WHAT THE TASK ASKS:
Write out exactly the lines below that run from the one containing "Click the film" through the one containing "Task: View the Application Rate Limits tab", both included, with no other lines.

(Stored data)
BEGIN
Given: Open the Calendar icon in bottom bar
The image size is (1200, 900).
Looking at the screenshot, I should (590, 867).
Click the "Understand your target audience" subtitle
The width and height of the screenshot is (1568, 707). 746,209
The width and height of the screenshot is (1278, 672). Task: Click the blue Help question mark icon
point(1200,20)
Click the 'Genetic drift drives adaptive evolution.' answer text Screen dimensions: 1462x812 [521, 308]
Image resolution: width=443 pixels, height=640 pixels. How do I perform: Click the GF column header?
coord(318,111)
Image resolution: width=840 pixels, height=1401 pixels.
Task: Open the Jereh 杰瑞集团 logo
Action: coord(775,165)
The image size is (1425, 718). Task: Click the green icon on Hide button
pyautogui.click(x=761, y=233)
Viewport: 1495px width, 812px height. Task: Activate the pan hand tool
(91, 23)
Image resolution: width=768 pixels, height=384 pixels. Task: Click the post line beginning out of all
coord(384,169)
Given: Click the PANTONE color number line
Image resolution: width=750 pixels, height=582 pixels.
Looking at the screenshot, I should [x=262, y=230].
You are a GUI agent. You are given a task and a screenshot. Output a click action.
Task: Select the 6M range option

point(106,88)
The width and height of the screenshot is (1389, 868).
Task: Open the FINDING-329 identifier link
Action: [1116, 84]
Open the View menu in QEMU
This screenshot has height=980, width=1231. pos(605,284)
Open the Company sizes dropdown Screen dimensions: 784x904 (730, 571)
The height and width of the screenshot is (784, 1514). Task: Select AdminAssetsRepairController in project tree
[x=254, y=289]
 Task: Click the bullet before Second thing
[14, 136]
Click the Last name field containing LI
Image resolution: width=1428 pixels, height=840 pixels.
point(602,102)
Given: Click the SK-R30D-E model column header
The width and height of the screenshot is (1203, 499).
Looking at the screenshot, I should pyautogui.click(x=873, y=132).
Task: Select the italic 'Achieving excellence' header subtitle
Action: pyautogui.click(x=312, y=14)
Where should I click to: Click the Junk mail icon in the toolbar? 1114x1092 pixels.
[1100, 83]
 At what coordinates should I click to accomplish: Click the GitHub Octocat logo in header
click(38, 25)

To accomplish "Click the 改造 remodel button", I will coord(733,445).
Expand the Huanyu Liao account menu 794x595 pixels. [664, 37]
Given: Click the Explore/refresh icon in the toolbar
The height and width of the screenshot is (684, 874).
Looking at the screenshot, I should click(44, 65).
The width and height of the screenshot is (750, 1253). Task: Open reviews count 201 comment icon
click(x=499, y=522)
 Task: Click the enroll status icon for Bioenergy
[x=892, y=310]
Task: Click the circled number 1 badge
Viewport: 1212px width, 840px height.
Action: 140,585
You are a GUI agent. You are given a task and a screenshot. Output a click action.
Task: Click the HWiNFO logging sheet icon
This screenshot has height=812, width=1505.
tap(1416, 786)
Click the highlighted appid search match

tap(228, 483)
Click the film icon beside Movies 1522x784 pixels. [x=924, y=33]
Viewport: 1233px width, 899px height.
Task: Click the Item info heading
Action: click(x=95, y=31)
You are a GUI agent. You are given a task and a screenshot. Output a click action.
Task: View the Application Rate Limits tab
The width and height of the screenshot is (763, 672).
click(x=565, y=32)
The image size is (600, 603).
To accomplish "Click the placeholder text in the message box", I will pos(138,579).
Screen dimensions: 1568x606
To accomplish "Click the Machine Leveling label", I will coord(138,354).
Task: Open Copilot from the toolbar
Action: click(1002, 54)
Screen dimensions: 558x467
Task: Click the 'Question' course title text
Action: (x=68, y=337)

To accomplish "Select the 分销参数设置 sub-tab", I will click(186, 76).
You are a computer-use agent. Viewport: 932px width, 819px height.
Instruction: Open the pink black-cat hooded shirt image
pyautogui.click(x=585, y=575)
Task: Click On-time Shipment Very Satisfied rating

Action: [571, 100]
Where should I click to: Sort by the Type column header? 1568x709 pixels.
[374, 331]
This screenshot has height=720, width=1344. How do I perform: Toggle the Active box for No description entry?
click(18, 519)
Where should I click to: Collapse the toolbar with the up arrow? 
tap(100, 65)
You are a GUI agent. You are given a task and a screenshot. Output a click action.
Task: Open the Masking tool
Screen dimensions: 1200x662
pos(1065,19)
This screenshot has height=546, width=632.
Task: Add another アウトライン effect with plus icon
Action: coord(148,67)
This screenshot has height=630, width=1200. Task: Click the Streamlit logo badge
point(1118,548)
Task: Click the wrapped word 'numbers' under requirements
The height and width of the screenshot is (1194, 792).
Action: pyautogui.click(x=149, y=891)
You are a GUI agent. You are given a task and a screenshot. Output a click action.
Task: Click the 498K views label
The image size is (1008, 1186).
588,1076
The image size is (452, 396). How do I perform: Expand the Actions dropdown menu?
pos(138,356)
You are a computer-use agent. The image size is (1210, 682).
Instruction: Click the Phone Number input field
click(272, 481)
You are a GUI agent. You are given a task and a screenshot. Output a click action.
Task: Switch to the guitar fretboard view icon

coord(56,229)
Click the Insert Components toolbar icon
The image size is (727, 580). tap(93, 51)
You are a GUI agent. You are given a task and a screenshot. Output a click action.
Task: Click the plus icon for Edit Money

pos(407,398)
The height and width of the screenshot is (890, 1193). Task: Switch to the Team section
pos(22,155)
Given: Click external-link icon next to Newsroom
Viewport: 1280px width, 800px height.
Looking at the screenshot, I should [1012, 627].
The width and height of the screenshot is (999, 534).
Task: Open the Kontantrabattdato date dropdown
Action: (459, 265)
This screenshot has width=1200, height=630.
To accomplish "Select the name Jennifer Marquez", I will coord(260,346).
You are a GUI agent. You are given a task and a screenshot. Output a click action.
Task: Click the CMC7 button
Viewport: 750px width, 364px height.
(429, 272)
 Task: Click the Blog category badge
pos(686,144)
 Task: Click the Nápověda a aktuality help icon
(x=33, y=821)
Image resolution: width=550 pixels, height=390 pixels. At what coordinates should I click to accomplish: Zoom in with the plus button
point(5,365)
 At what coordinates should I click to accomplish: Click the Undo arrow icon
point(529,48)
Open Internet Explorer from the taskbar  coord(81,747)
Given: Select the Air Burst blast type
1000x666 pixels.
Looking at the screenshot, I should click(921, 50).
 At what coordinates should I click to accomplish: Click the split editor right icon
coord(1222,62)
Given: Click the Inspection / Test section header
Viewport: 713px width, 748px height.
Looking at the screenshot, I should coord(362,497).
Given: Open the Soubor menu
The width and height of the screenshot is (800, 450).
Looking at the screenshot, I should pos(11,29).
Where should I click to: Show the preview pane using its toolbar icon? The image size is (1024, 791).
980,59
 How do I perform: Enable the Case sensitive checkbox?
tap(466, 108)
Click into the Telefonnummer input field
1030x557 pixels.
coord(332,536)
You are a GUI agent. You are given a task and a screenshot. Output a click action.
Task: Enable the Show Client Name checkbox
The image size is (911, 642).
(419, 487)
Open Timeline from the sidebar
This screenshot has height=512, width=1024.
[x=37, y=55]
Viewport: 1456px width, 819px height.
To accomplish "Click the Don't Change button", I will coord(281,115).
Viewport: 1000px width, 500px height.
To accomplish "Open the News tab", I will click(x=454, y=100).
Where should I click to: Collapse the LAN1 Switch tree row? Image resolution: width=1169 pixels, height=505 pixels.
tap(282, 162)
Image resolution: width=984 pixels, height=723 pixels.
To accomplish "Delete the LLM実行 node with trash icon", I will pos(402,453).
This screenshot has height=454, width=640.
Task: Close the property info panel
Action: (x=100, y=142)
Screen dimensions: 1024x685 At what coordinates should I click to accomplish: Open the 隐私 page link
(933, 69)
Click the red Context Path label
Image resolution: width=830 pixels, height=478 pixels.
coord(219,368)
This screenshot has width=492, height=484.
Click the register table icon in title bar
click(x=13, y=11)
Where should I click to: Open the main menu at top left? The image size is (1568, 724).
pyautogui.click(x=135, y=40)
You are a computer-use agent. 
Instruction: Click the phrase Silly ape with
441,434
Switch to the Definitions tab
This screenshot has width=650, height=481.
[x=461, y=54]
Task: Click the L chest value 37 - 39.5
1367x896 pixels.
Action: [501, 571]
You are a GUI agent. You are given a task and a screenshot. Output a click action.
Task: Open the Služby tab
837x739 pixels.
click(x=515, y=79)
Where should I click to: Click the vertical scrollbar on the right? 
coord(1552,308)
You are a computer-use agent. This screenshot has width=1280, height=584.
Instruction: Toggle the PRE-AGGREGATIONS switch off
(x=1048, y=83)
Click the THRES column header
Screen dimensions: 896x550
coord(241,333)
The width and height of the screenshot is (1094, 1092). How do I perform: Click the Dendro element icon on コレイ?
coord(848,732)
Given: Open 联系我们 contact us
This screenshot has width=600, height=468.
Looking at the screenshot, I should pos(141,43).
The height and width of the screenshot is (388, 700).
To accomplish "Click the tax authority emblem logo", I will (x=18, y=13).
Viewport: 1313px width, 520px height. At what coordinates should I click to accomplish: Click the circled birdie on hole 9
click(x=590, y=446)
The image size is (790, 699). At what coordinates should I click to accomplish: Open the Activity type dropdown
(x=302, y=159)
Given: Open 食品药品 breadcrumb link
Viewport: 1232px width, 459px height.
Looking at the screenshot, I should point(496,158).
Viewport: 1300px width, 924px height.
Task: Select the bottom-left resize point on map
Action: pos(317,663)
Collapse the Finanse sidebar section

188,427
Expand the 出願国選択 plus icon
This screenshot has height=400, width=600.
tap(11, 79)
END
WRITTEN RESPONSE:
Click the film icon beside Movies 1522x784 pixels. [x=924, y=33]
Viewport: 1233px width, 899px height.
Task: Click the Item info heading
Action: click(x=95, y=31)
You are a GUI agent. You are given a task and a screenshot. Output a click action.
Task: View the Application Rate Limits tab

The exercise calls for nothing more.